**What is required:** Using the listing below, print exactly everything from the line with "Dólar HOY 5" down to the line with "Nuevo León (324, 1828)", both included, and nothing more.

Material shown Start Marker

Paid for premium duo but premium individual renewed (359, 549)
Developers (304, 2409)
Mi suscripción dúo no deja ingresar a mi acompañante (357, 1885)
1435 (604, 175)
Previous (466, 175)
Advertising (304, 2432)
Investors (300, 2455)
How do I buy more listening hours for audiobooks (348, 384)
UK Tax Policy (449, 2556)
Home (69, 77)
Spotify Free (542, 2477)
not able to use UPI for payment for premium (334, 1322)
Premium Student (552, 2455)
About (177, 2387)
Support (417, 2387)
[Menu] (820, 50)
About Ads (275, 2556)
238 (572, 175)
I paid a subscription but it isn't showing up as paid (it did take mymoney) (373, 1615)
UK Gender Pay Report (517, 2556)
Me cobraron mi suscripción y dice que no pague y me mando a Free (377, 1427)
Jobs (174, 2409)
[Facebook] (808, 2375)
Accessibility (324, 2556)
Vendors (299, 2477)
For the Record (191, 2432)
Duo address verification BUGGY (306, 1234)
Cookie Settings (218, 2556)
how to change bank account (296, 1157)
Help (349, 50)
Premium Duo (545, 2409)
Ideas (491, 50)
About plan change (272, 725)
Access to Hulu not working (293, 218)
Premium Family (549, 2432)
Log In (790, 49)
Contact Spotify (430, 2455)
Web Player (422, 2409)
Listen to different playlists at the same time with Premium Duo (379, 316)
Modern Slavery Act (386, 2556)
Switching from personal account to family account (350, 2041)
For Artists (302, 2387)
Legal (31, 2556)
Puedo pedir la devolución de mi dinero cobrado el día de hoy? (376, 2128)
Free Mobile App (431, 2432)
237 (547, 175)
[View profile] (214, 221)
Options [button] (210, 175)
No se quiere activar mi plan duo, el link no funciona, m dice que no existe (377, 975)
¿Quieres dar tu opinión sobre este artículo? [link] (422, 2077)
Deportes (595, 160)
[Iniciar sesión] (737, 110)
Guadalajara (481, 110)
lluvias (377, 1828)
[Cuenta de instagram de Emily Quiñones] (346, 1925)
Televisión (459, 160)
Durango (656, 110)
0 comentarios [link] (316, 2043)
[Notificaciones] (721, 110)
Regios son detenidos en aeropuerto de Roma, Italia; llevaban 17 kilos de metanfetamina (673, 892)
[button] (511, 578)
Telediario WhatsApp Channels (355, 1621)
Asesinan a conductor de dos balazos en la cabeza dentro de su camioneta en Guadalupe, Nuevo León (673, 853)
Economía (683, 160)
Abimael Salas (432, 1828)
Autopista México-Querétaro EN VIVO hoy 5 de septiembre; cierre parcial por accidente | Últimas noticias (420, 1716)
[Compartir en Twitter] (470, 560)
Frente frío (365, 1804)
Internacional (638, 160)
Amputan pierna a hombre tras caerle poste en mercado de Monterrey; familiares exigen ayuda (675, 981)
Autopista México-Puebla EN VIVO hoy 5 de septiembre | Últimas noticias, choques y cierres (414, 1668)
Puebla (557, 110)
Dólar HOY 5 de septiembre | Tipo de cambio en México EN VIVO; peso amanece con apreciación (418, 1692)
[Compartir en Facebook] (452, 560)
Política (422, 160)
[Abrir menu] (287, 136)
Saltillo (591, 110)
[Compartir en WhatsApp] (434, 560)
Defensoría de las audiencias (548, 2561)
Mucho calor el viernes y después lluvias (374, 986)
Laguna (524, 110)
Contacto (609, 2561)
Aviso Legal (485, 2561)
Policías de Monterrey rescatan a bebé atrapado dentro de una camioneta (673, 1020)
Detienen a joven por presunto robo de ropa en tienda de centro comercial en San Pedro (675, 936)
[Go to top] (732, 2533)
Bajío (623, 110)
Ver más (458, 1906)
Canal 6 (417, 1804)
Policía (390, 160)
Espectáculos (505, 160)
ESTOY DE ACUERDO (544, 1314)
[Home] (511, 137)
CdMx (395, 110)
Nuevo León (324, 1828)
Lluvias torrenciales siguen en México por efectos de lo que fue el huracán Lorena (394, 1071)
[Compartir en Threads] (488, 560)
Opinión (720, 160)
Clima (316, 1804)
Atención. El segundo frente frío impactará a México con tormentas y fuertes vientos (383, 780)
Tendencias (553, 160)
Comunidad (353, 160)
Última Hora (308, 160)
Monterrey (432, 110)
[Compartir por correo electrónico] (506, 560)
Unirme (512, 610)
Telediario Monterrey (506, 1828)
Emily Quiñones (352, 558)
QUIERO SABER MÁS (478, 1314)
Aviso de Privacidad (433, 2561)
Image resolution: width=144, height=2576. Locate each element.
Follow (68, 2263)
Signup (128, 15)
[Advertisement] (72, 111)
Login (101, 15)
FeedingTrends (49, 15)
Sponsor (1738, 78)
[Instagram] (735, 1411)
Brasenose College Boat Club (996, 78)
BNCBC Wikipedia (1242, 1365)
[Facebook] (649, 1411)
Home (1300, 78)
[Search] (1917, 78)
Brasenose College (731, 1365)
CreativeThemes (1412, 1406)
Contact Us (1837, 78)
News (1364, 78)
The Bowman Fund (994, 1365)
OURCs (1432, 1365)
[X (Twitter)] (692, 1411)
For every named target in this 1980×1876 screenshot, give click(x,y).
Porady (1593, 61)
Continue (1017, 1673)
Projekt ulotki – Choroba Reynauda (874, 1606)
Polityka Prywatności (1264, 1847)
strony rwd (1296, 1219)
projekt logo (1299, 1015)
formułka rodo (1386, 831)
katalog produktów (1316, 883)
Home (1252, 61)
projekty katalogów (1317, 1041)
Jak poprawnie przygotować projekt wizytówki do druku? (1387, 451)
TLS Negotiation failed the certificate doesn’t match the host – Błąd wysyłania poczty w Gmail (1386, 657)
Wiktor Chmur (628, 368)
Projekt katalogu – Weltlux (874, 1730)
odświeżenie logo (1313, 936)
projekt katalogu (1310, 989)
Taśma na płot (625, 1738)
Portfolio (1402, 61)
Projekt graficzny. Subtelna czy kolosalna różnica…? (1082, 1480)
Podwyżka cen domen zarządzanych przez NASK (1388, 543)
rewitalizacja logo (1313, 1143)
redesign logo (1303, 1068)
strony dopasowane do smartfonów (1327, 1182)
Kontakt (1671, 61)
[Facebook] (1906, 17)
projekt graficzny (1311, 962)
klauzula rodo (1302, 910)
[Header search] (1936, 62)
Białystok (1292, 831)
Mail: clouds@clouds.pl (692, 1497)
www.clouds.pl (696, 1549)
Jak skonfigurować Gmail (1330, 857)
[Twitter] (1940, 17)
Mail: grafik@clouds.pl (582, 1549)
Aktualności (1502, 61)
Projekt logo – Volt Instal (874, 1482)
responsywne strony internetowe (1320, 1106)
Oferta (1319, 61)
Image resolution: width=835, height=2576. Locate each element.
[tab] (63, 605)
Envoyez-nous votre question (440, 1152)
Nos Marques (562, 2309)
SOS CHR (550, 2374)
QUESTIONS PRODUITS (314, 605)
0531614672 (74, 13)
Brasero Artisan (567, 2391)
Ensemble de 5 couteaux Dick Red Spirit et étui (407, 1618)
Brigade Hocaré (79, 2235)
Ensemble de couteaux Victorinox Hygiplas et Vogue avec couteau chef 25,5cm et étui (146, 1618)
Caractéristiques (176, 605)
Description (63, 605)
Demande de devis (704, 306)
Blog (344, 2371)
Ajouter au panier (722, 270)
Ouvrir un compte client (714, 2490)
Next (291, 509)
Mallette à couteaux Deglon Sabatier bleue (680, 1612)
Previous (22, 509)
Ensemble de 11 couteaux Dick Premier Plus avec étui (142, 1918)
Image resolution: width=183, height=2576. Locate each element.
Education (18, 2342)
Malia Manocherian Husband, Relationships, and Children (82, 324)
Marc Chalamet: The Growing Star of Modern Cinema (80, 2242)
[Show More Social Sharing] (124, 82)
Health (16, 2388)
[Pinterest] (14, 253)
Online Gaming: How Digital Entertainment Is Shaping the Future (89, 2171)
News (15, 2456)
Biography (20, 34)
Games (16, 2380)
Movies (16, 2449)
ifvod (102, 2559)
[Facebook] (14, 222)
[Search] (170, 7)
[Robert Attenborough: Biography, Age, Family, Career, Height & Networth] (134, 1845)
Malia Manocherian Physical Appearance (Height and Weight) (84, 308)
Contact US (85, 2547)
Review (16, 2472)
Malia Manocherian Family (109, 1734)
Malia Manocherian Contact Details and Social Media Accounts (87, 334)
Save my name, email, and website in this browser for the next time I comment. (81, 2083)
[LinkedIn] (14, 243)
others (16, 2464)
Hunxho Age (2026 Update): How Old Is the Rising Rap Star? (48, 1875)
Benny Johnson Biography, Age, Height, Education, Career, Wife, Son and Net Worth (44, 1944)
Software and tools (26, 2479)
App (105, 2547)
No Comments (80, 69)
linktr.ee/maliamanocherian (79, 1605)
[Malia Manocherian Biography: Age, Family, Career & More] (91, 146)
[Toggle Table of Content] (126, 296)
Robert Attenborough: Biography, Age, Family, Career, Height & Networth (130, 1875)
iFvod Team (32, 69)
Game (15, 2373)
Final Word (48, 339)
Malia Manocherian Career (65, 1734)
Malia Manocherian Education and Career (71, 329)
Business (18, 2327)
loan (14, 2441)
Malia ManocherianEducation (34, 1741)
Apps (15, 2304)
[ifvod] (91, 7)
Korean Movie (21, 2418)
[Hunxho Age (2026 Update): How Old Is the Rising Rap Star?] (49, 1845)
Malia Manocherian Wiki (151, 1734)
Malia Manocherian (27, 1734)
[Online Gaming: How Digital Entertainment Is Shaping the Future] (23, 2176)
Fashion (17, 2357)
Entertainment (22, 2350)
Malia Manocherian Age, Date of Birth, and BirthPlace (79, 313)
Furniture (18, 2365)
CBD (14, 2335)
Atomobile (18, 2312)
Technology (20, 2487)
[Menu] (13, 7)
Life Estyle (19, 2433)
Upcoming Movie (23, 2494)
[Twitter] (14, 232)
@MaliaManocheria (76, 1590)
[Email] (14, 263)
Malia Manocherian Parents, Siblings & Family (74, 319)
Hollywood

Material shown End Marker

**Written response:**
Dólar HOY 5 de septiembre | Tipo de cambio en México EN VIVO; peso amanece con apreciación (418, 1692)
[Compartir en Facebook] (452, 560)
Política (422, 160)
[Abrir menu] (287, 136)
Saltillo (591, 110)
[Compartir en WhatsApp] (434, 560)
Defensoría de las audiencias (548, 2561)
Mucho calor el viernes y después lluvias (374, 986)
Laguna (524, 110)
Contacto (609, 2561)
Aviso Legal (485, 2561)
Policías de Monterrey rescatan a bebé atrapado dentro de una camioneta (673, 1020)
Detienen a joven por presunto robo de ropa en tienda de centro comercial en San Pedro (675, 936)
[Go to top] (732, 2533)
Bajío (623, 110)
Ver más (458, 1906)
Canal 6 (417, 1804)
Policía (390, 160)
Espectáculos (505, 160)
ESTOY DE ACUERDO (544, 1314)
[Home] (511, 137)
CdMx (395, 110)
Nuevo León (324, 1828)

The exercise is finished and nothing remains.